§ 本文:
READING

開発秘話

Latest Developments -デベロップ最先端-

『テンペスト』の再構成

authorpic_samstoddard.jpg

『テンペスト』の再構成

Sam Stoddard / Tr. Takuya Masuyama / TSV YONEMURA "Pao" Kaoru

2015年5月1日


 『テンペスト』は私のお気に入りのリミテッド環境の1つですが、必ずしも上手く歳を経ていったとは言えません。私の考えでは、『テンペスト』は発売されたその時よりもはるか先の時代を行っており、その前に出た『ミラージュ』やその後に出た『ウルザズ・ザーガ』や『メルカディアン・マスクス』よりもとても優れたリミテッド環境でした。加えて、『インベイジョン』よりも優れているという議論も多く行われました。ウィザーズ・オブ・ザ・コーストは会社として多くの事柄を正しく行ってきましたが、過去18年間でセットを作ることについて多くの事柄を学びました。

§ 課題:
本文について、次の問いに答えよ。
(a) 掲載日はいつか。
(b) 『テンペスト』の前に出たセットとして挙げられているのは何か。
(c) ウィザーズ・オブ・ザ・コーストがセット作りについて多くを学んだ期間は、過去何年間とされているか。

§ 表示項目を探すための記録:
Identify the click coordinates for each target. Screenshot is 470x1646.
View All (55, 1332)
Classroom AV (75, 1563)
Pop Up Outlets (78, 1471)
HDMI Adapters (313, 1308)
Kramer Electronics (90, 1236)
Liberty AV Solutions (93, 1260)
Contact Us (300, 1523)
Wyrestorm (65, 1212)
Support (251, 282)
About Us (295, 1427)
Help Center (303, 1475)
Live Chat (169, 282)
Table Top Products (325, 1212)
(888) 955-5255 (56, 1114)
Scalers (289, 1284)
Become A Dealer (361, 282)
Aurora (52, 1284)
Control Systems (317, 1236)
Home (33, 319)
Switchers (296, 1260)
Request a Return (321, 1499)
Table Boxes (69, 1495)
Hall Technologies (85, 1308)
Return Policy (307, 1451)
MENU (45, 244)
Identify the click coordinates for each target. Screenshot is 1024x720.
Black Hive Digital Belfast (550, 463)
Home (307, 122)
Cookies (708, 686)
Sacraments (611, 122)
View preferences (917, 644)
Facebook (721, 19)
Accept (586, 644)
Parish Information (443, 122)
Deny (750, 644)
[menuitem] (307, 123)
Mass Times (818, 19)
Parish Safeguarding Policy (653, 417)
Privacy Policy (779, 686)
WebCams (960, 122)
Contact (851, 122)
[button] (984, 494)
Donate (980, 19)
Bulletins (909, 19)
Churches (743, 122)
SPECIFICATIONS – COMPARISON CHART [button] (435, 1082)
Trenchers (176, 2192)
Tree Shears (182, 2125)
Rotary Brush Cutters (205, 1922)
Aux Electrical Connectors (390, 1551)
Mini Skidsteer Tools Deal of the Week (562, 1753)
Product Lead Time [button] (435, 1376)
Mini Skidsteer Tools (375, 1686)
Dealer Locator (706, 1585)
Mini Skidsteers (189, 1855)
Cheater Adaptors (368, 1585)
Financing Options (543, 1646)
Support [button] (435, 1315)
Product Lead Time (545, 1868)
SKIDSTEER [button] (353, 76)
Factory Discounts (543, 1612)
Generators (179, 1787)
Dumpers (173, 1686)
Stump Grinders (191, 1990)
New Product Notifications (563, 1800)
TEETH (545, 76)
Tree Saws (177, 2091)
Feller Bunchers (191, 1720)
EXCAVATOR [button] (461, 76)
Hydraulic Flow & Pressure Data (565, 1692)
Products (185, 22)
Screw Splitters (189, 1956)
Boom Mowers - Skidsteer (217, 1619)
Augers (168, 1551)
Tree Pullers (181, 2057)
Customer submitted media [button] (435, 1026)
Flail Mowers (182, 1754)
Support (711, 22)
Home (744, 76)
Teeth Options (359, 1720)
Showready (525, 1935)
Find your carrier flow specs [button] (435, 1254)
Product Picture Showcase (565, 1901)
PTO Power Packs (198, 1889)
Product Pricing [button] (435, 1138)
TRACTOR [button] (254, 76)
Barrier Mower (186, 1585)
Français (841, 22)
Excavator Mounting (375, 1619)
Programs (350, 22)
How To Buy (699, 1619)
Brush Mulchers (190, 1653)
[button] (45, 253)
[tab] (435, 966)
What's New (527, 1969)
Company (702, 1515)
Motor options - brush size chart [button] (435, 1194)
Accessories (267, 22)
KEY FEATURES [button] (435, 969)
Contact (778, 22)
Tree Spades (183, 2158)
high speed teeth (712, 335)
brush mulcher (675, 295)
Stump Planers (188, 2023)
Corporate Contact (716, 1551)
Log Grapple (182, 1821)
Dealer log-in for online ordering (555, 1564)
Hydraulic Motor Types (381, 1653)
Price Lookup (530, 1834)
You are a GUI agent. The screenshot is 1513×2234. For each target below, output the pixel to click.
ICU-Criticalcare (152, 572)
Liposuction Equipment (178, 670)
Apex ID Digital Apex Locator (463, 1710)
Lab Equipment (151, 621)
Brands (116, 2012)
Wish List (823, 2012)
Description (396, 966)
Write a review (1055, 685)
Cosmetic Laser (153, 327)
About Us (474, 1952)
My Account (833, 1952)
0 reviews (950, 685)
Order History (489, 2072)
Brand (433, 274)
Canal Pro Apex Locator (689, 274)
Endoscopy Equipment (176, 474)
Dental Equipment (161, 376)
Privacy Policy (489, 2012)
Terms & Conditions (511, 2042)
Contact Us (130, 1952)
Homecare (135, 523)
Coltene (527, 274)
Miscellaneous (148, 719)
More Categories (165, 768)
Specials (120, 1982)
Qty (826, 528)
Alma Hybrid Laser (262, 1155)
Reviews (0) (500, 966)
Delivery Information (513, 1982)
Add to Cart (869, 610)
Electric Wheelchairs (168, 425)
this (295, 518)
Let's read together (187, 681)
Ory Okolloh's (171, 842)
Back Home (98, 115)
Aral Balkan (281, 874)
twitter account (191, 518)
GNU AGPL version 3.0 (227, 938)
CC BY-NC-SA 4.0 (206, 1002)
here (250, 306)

§ 解答:
(a) 2015年5月1日
(b) 『ミラージュ』
(c) 過去18年間